Love is silence as thick as San Francisco fog when being present speaks decibels louder than any hollowed-out platitudes.
Love is grocery shopping and meals around the table and snacks brought home from work.
Love is safety and respect, patience and boundaries, a constant pushing to make each other better. It’s gentle and soft yet strong and sure. Like a banana.
Love is realizing that you are sunflowers and that even if there is no sun, you will always turn towards each other.
It is your number one fan, your fail safes, and sometimes your conscience when you’ve been inside your own head too much. It holds your fire when you’re worried you might blow it out or that you don’t have enough kindle to protect it through the night; it fans the flame with a shared laugh or a gentle pat on the head; it brings the blaze down when it’s all passion and nothing else.
We are skin-hungry, affirmation-seeking, laugh-loving creatures who, above all, yearn to feel seen—to know others and be known in return*. And there sure is a lot that we don’t know. Sure is a lot of future we have no way of predicting. So to know something as sure as being loved?
That’s what we want.
*and trust me, the science backs it up: Humans are incredibly social creatures. In fact, we are actually genetically wired to be near and around people basically constantly. You know how in Among Us there’s that one task where you need to connect the wires fast enough so that you’re not killed mid-task or something? Well, when we’re born, our brains are a little like that. Our neural networks have yet to form the connections that link characteristics like kindness, nurture, care, comfort, all those feeling you feel when you’re around someone you love—the feeling a lot of us felt as kids when we were around our parents. Babies (and all of us, by extension) learn to love and rely on others partially because when they (we) cry, we are comforted; in essence, we learn that when we are in distress, there will be someone who will come to us, comfort us, hold us. Conversely, when babies cannot build this connection (say, for instance, they were left alone for hours when they cried), their brain lacks the wires that spark the release of happy and love hormones when we are around others, meaning that they have an inhibited ability to empathize, feel emotions, love and care for others in a great capacity.
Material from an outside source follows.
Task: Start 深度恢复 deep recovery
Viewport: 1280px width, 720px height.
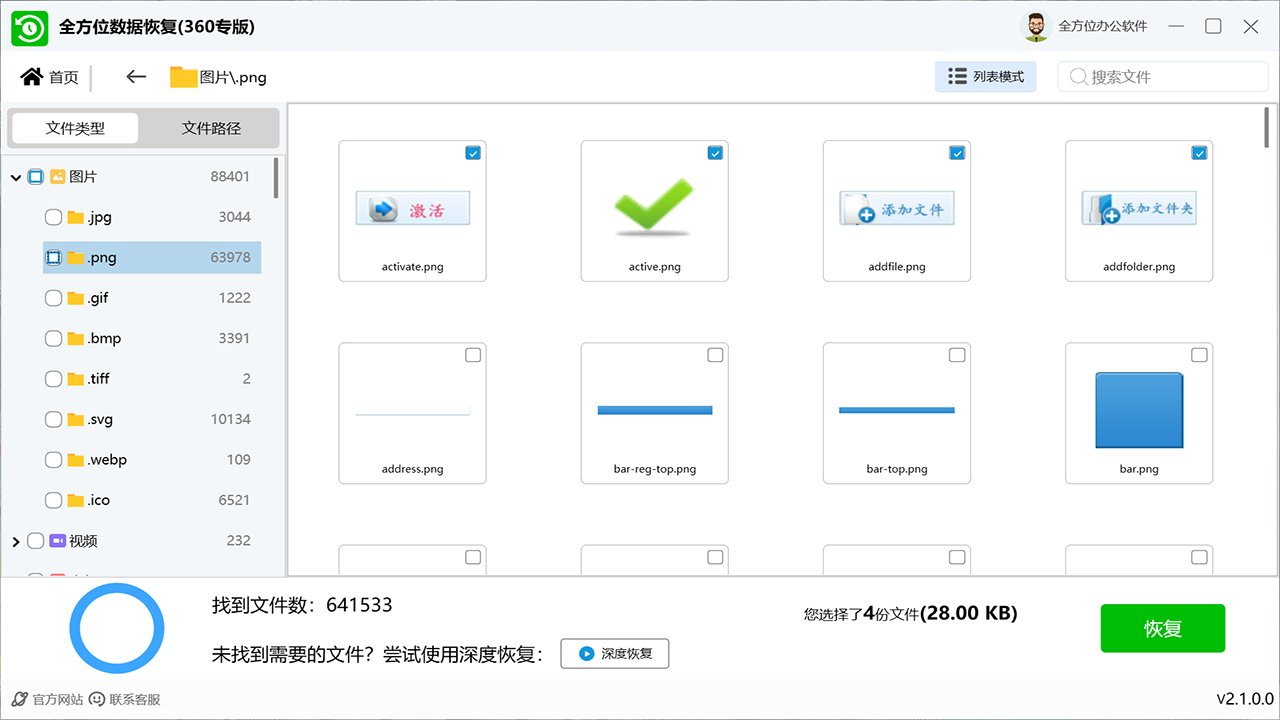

Neurologically, we have special types of brain cells called “mirror neurons”, and they do what you can expect them to do—very monkey-see-monkey-do type of work. For example, when you’re talking to someone you like or someone you want to impress, often we find ourselves mimicking their body language. Mirror neurons help us read and understand body language cues that tell us if we can like someone, if we need to run, and how, essentially, to “read the room” and respond appropriately.
We can even take this a step back and look at our species evolutionarily. Hundreds of generations ago, traveling alone would get you killed, and collaborating in groups has paved the way for civilizations to emerge: pooling resources, sharing food, sharecropping, bartering—all are key features in each stage of civil evolution.
Basically I think the biology of social interactions are fascinating, and I will devour any book you recommend along those lines and talk your ear off about the subject entirely.